Staking, which involves users locking up tokens and earning yield to allow a blockchain to operate, is the backbone of a growing number of large crypto projects. The most widely used blockchain to employ staking is Ethereum, whose cryptocurrency Ether fell more than 6% on Friday to about $1,500—its lowest point since Jan. 19, according to CoinMarketCap.
After weeks of trending upwards, Bitcoin, which makes up 41% of the total crypto market cap, also fell 4% to about $21,600 on Friday. It was the first time the cryptocurrency had dropped below $22,000 since late January.
The settlement has raised concerns of whether the SEC and chairman Gary Gensler will continue with more enforcement action against the crypto sector. The chairman has previously said most cryptocurrencies are securities, and told Yahoo Finance in December that “the runway is getting shorter,” for crypto companies to voluntarily register with the SEC.
Meanwhile, Coinbase’s chief legal officer Paul Grewal told Bloomberg that Kraken’s settlement would not affect the crypto exchange, which also offers a staking product. Still, he asked for more clarity and clear rules from regulators in a Thursday tweet.
“Our customers’ rewards are tethered to realities,” he wrote in the tweet. “They depend on the rewards paid by the protocol and commissions that we disclose. We don’t play games.”
What is equally true: these products are basically yield products. True on-chain staking services like ours are fundamentally different. For example:
— paulgrewal.eth (@iampaulgrewal) February 9, 2023
Still, partly because of the possibility of further enforcement against the sector, the company’s stock also took a hit.

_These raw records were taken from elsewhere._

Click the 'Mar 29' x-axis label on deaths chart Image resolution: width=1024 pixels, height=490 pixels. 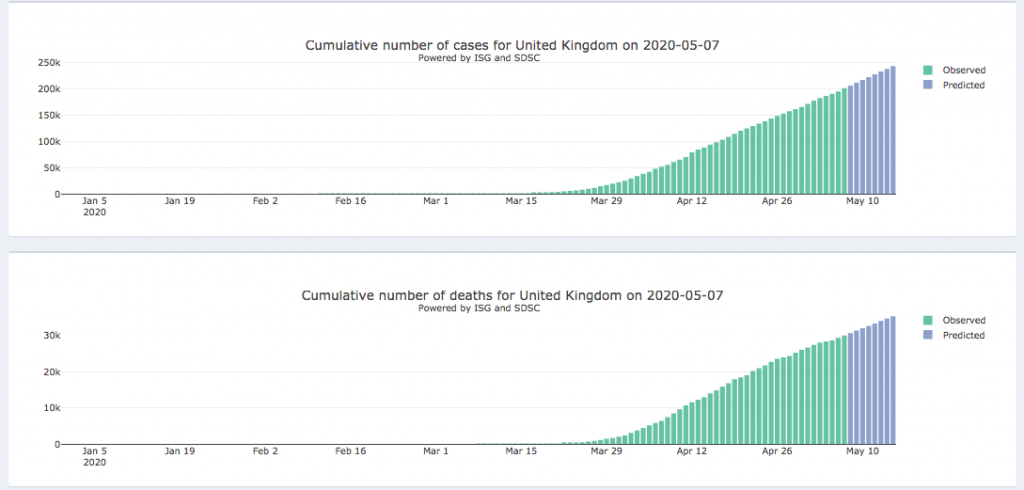click(x=606, y=451)
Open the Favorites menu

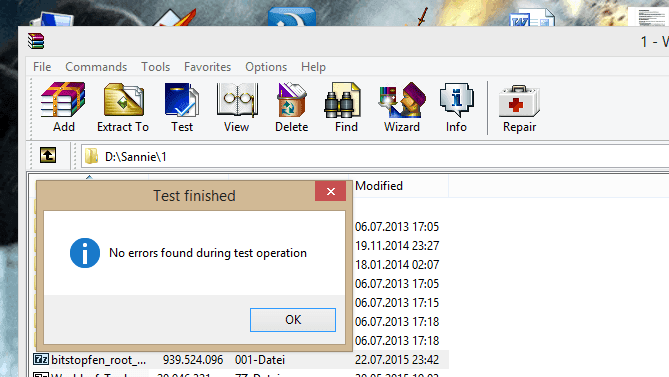click(x=207, y=67)
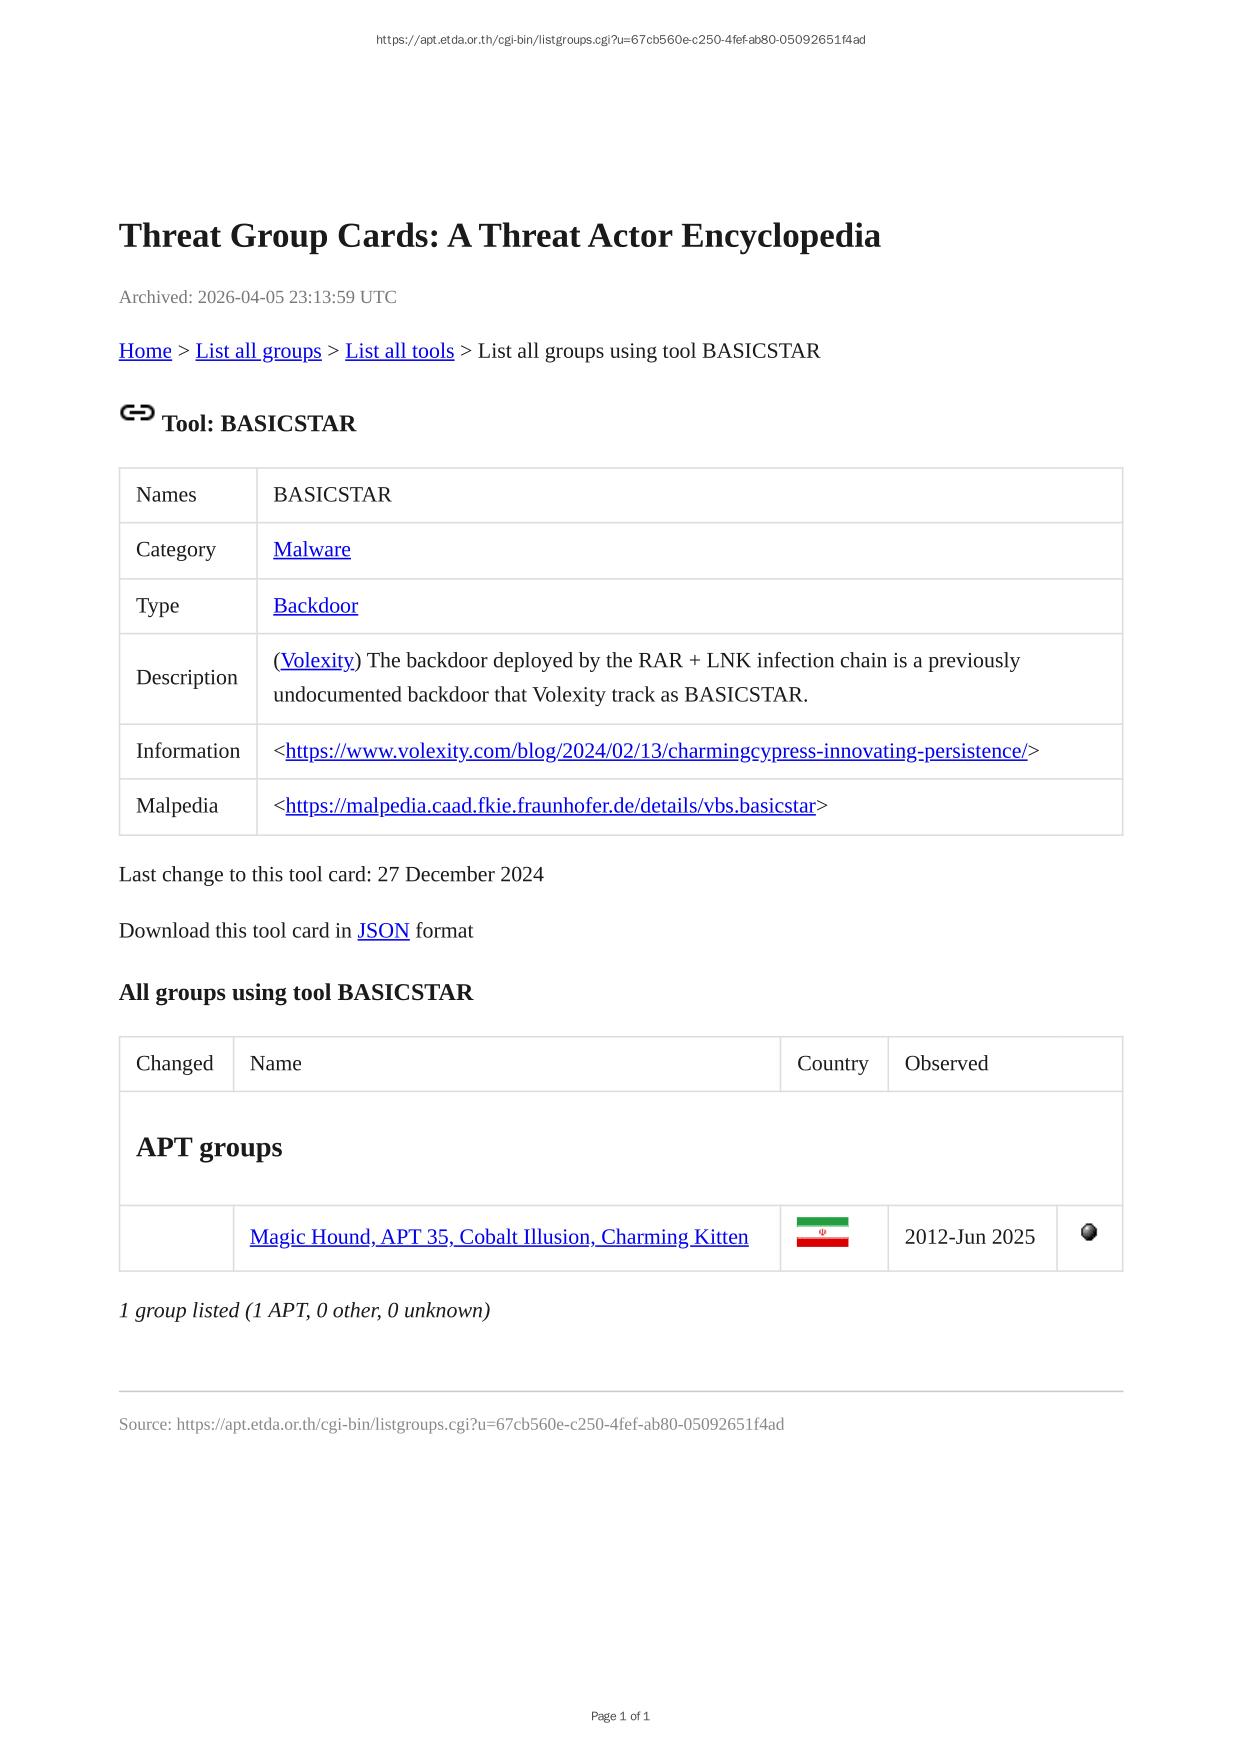Screen dimensions: 1242x1756
Task: Open the Malpedia vbs.basicstar URL
Action: point(550,806)
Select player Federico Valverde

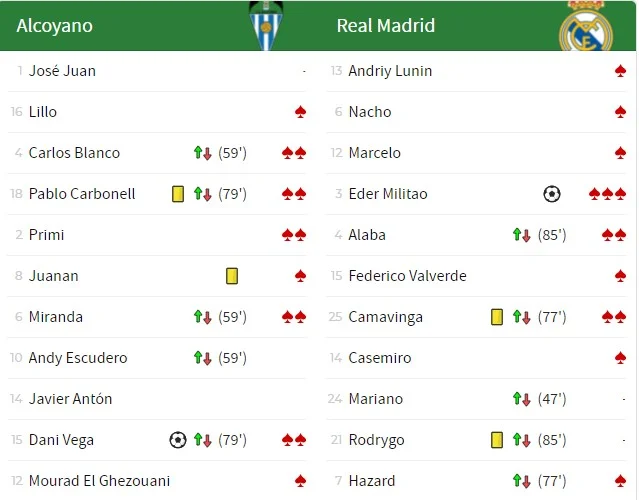[x=407, y=276]
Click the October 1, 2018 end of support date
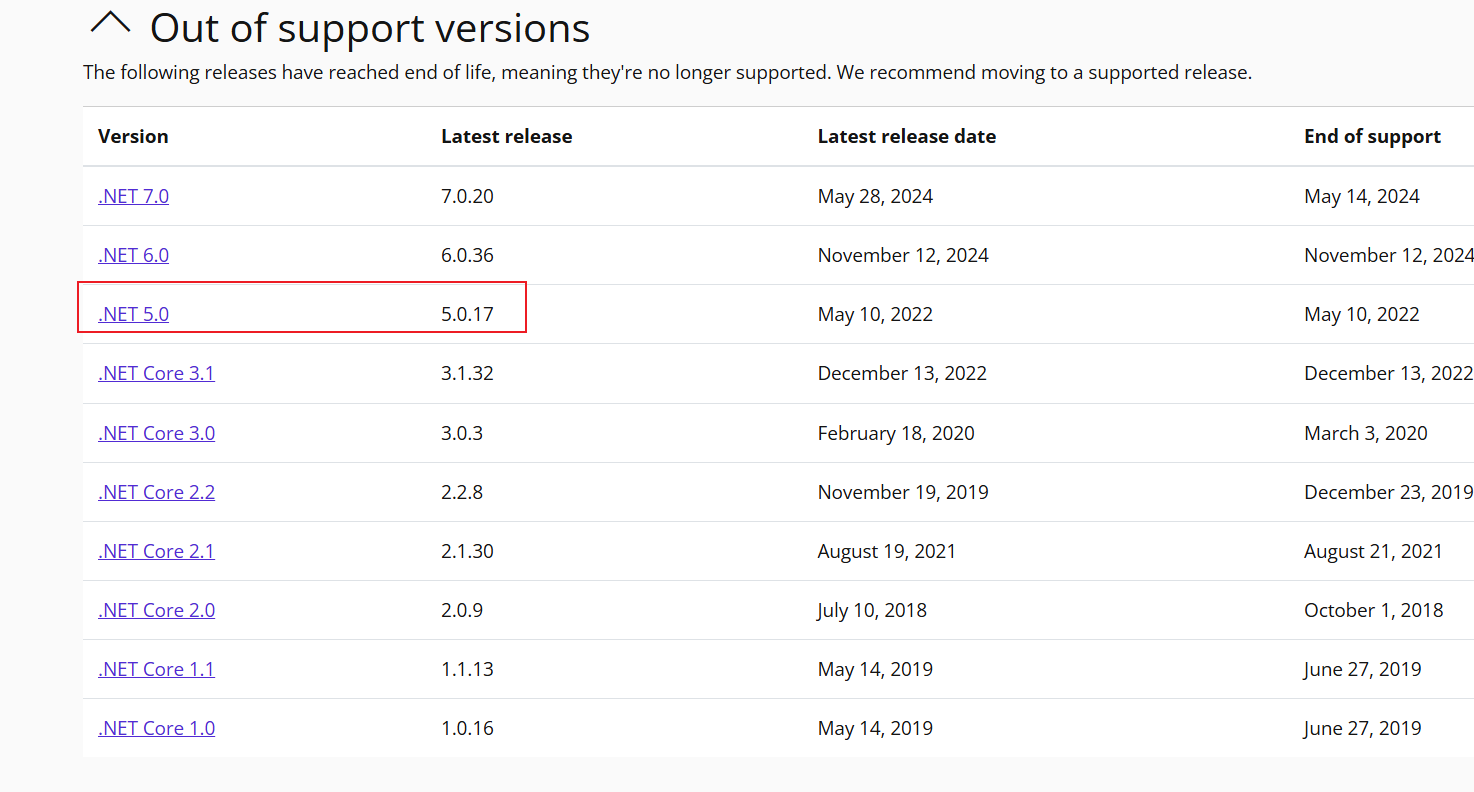Screen dimensions: 1474x792 pyautogui.click(x=1373, y=610)
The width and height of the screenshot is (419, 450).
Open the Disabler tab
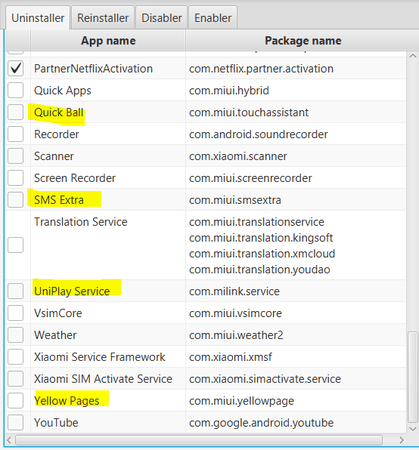(162, 18)
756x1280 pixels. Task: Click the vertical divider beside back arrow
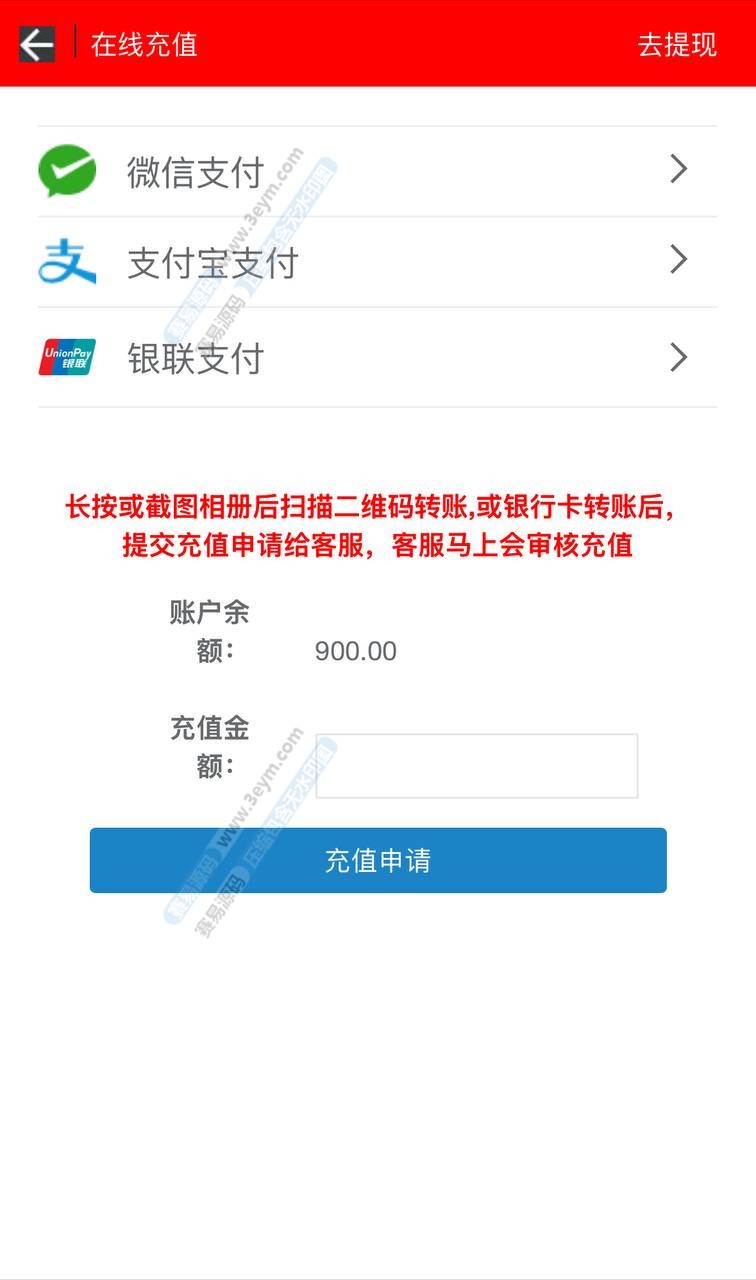pos(75,43)
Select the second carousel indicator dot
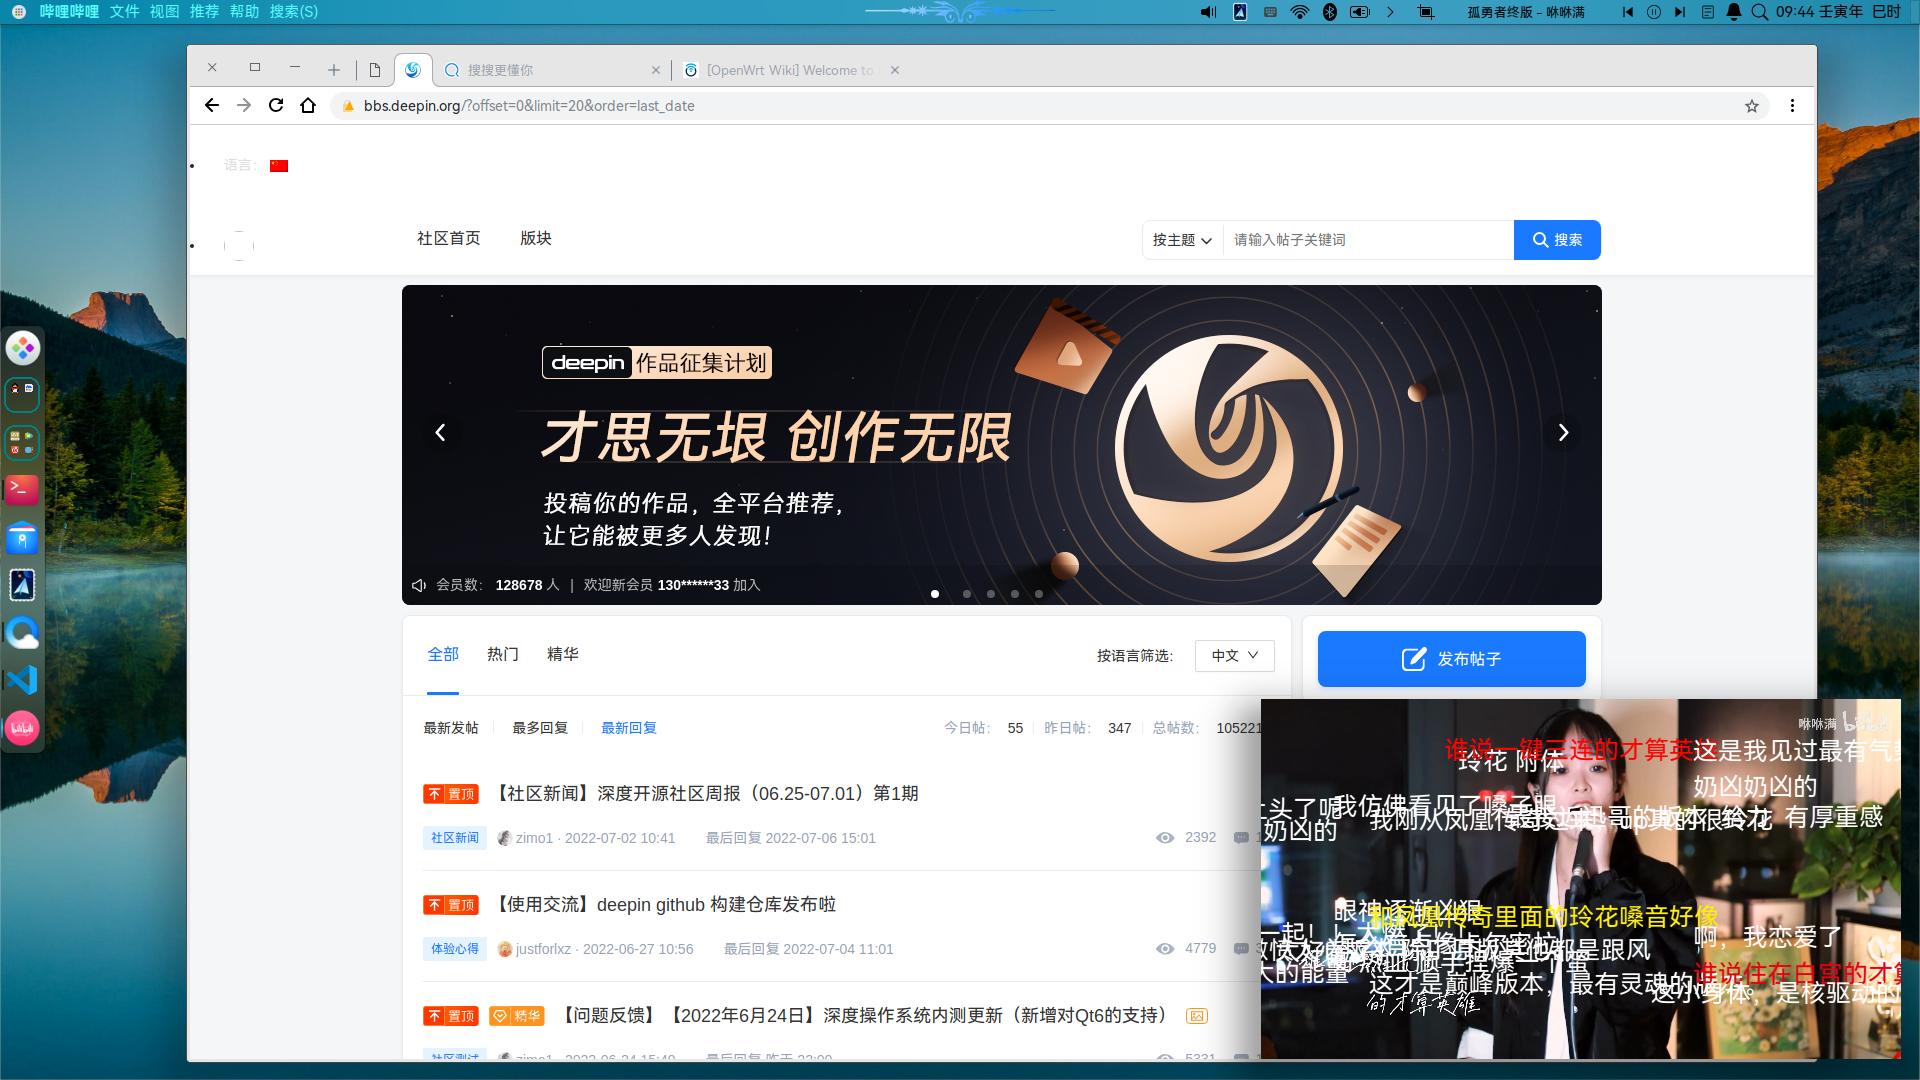The width and height of the screenshot is (1920, 1080). pos(966,593)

Coinbase’s stock was down about 3% on Friday, trading at $57.77. The drop is the latest setback for the company’s share price, which has plummeted 70% over the past year, due in part to a tough macro environment and the overall decrease in crypto prices.
The total crypto market cap fell 4.3% on Friday as it came close to falling from the ranks of trillion dollar asset classes after only recovering the status in late January after the fallout from FTX’s bankruptcy.